EXERCISE DETAILS >> Copy out exactly the lines below that run from the one holding "The height and" to the one holding "Task: Click article number Nr 58396", keeping both of those lines and no others.

[Stored records]
Content starts

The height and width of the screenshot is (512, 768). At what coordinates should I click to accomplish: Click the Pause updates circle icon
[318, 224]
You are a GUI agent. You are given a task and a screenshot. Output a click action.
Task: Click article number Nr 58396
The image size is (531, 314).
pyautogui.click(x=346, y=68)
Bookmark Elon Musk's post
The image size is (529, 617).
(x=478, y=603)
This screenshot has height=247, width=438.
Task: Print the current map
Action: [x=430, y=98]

Content ends
Content starts

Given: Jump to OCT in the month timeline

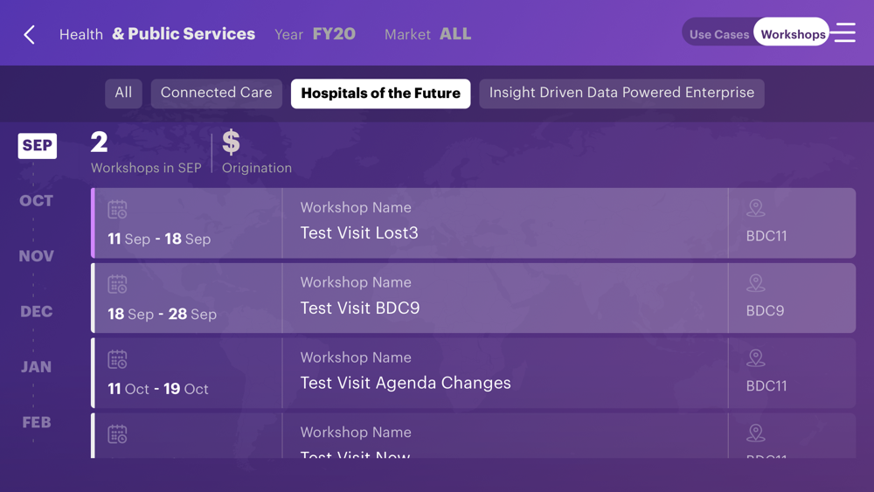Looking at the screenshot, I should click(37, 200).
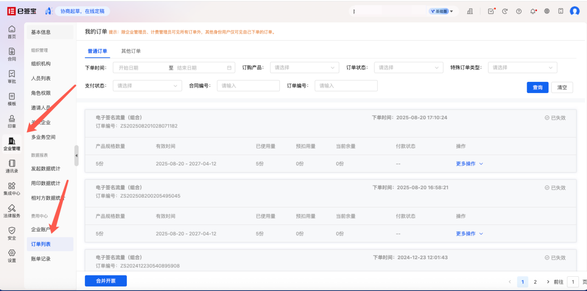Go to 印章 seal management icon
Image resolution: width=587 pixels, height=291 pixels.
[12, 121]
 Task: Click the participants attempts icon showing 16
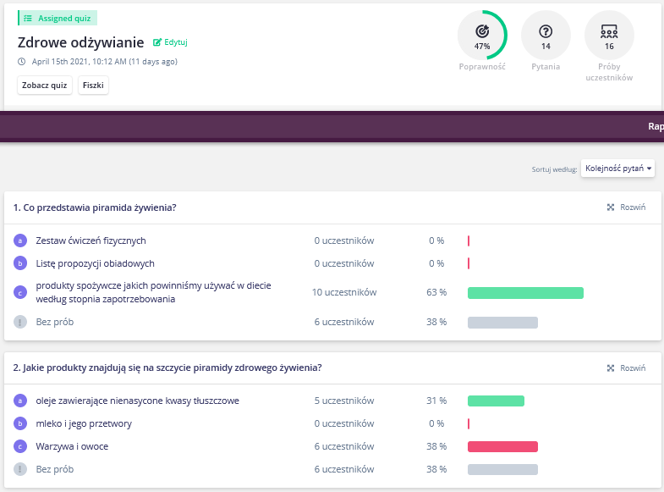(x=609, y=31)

Content ends

RESPONSE >>
The height and width of the screenshot is (512, 768). At what coordinates should I click to accomplish: Click the Pause updates circle icon
[318, 224]
You are a GUI agent. You are given a task and a screenshot. Output a click action.
Task: Click article number Nr 58396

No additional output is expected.